Growth Stock – A growth stock is any share in a company that is anticipated to grow at a rate significantly above the average growth for the market. These companies generally do not pay dividends, instead growth stocks tend to reinvest any earnings they accrue in order to accelerate growth in the short term.
Empire State Manufacturing Index – The NY Empire State Index refers to the result of a monthly survey of manufacturers in New York state. The survey is conducted by the Federal Reserve Bank of New York. The headline number for the index refers to the main index of the survey, which summarizes general business conditions in New York state. The index is widely watched for insights into the state and direction of manufacturing in New York state.
Leading Economic Indicators Conference Board – The components of The Conference Board Leading Economic Index for the U.S. include:
- Average weekly hours in manufacturing – The average hours worked per week by production workers in manufacturing industries tend to lead the business cycle because employers usually adjust work hours before increasing or decreasing their workforce.
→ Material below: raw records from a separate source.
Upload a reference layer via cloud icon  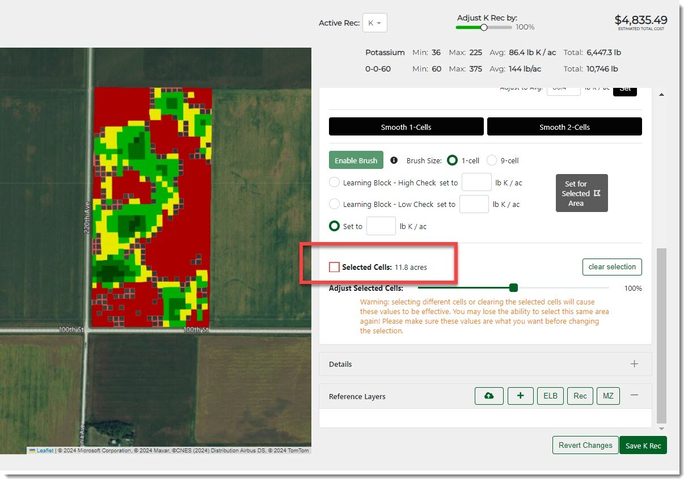pyautogui.click(x=488, y=396)
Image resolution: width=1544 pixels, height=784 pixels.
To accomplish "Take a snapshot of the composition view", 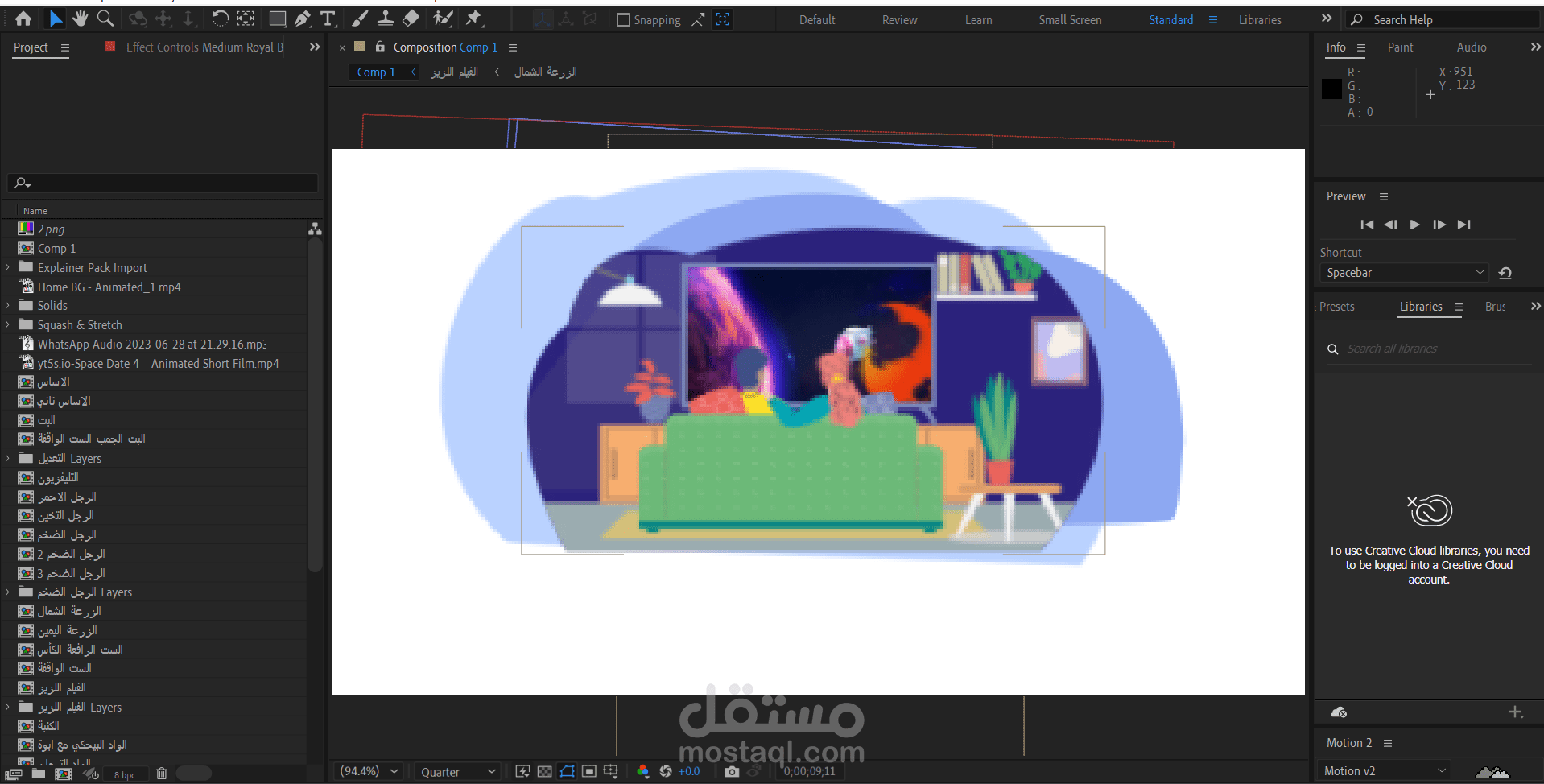I will click(732, 770).
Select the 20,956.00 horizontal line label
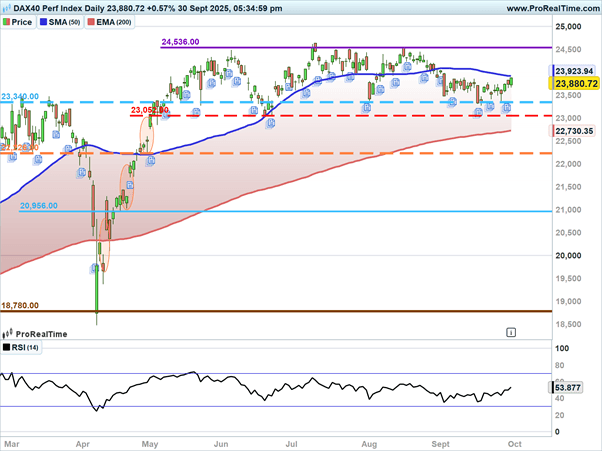 [39, 206]
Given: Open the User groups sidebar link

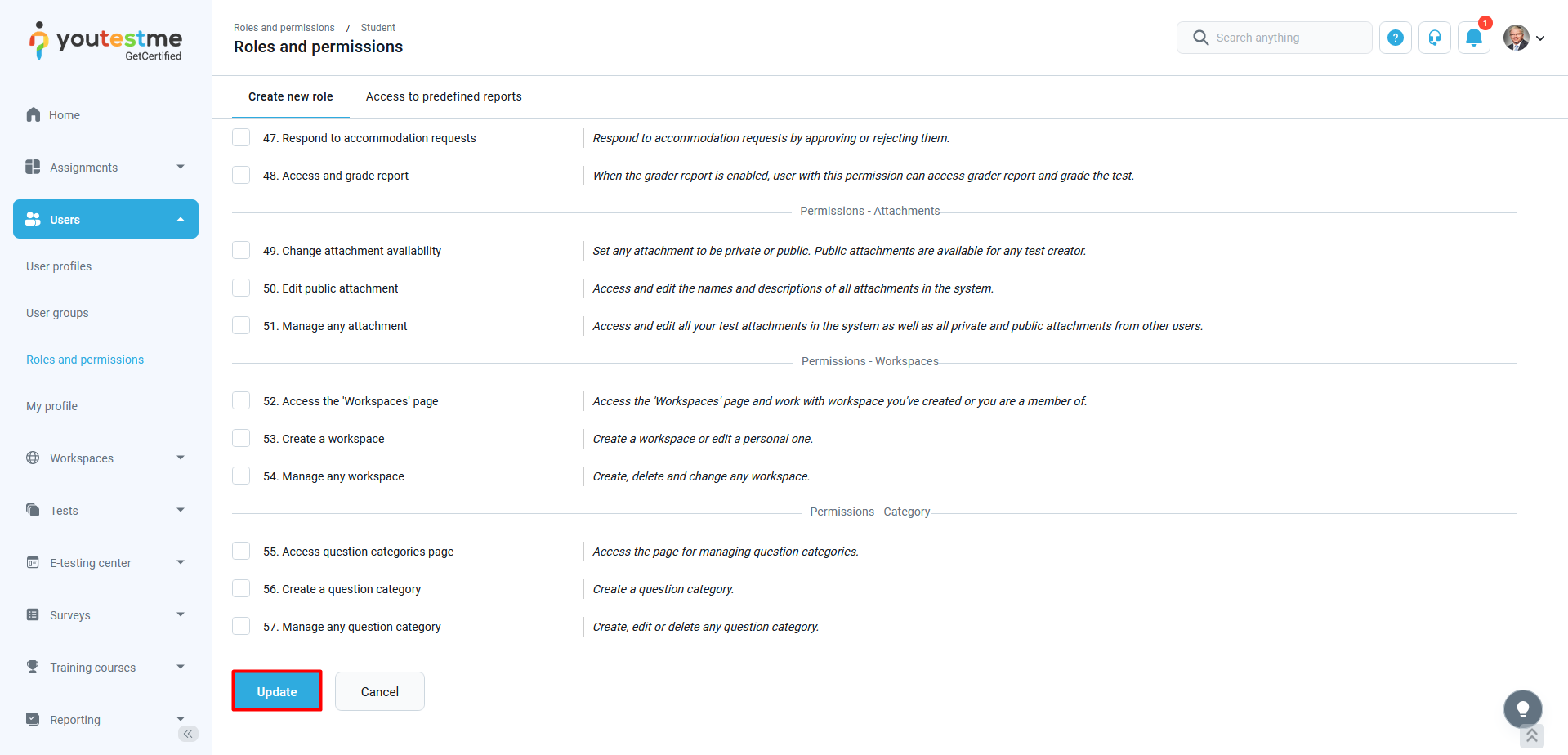Looking at the screenshot, I should tap(57, 313).
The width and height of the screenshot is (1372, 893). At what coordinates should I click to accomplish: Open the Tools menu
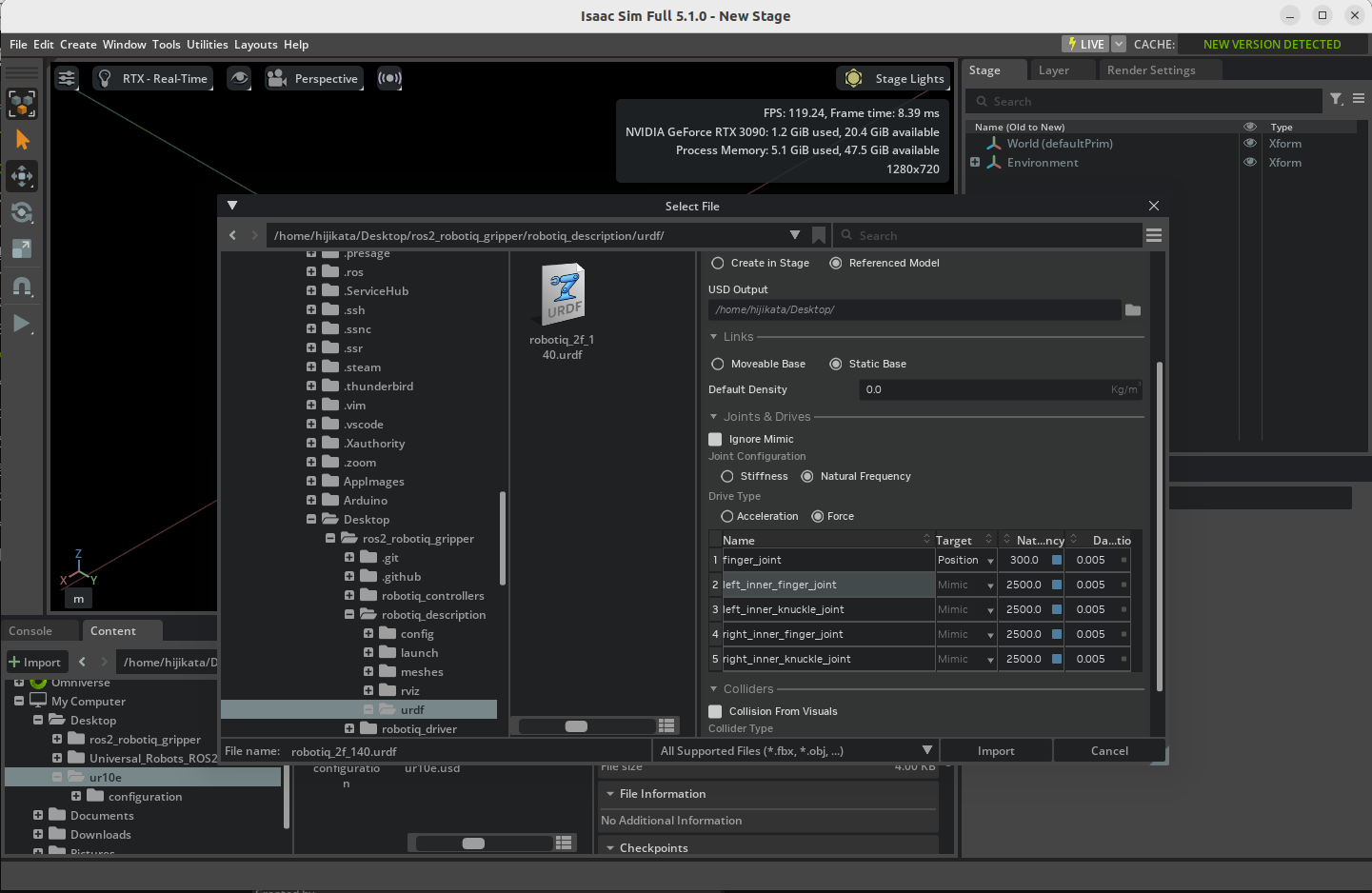pyautogui.click(x=167, y=44)
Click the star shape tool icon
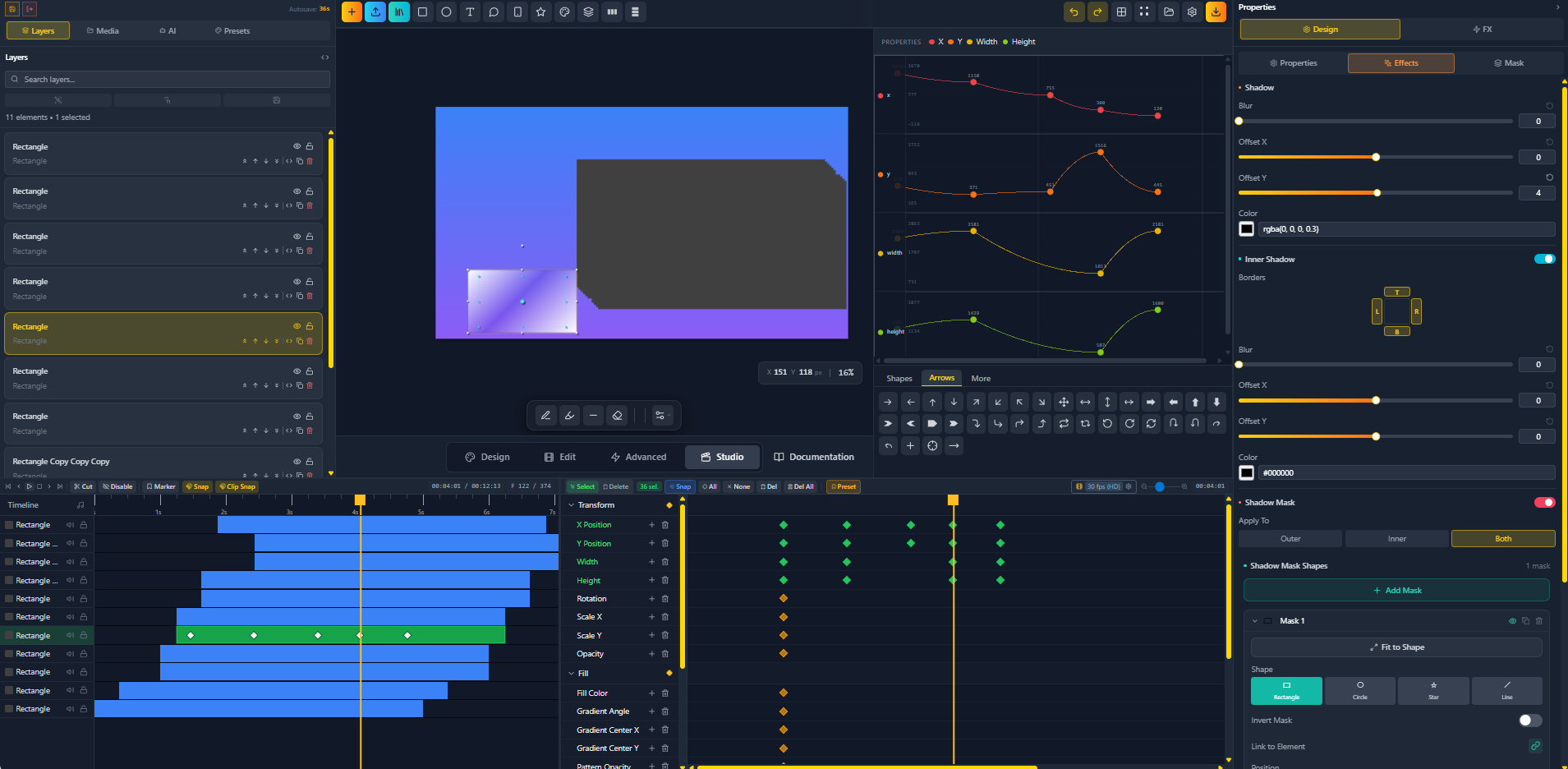The width and height of the screenshot is (1568, 769). tap(540, 12)
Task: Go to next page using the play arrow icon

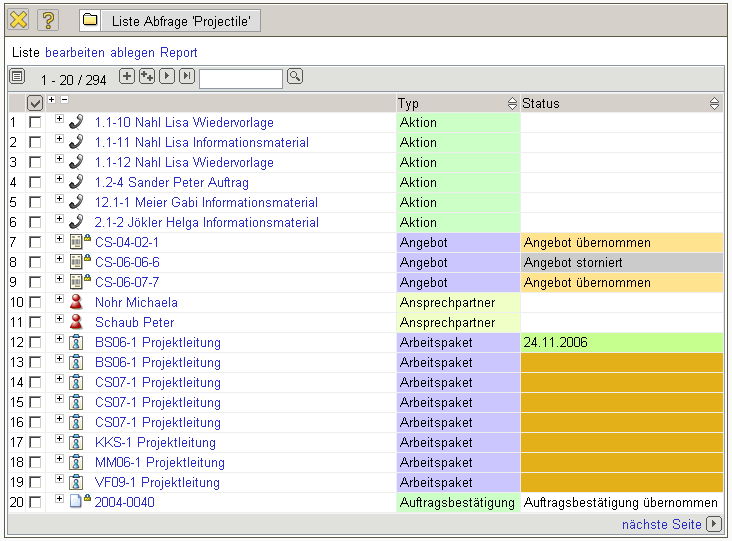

- Average weekly initial claims for unemployment insurance – The number of new claims filed for unemployment insurance are typically more sensitive than either total employment or unemployment to overall business conditions, and this series tends to lead the business cycle.
- Manufacturers’ new orders for consumer goods and materials – These goods are primarily used by consumers. The inflation-adjusted value of new orders leads actual production because new orders directly affect the level of both unfilled orders and inventories that firms monitor when making production decisions.
- ISM Index of New Orders – This index reflects the levels of new orders from customers. As a diffusion index, its value reflects the number of participants reporting increased orders during the previous month compared to the number reporting decreased orders, and this series tends to lead the business cycle.
- Manufacturers’ new orders for nondefense capital goods excluding aircraft orders – This index, combing with orders from aircraft (in inflation-adjusted dollars) are the producers’ counterpart to consumer goods and materials.
- Building permits for new private housing units – The number of residential building permits issued is an indicator of construction activity, which typically leads most other types of economic production.
- S&P 500 Index of Stock Prices – The Standard & Poor’s 500 stock index reflects the price movements of a broad selection of common stocks traded on the New York Stock Exchange.
- Leading Credit Index – This index is consisted of six financial indicators: 2-years Swap Spread (real time), LIBOR 3 month less 3 month Treasury-Bill yield spread (real time), Debit balances at margin account at broker dealer (monthly), AAII Investors Sentiment Bullish (%) less Bearish (%) (weekly), and Senior Loan Officers C&I loan survey
- Interest rate spread (10-year Treasury bonds less federal funds rate) – The spread or difference between long and short rates is often called the yield curve.
- Average consumer expectations for business condition – This index reflects changes in consumer attitudes concerning future economic conditions.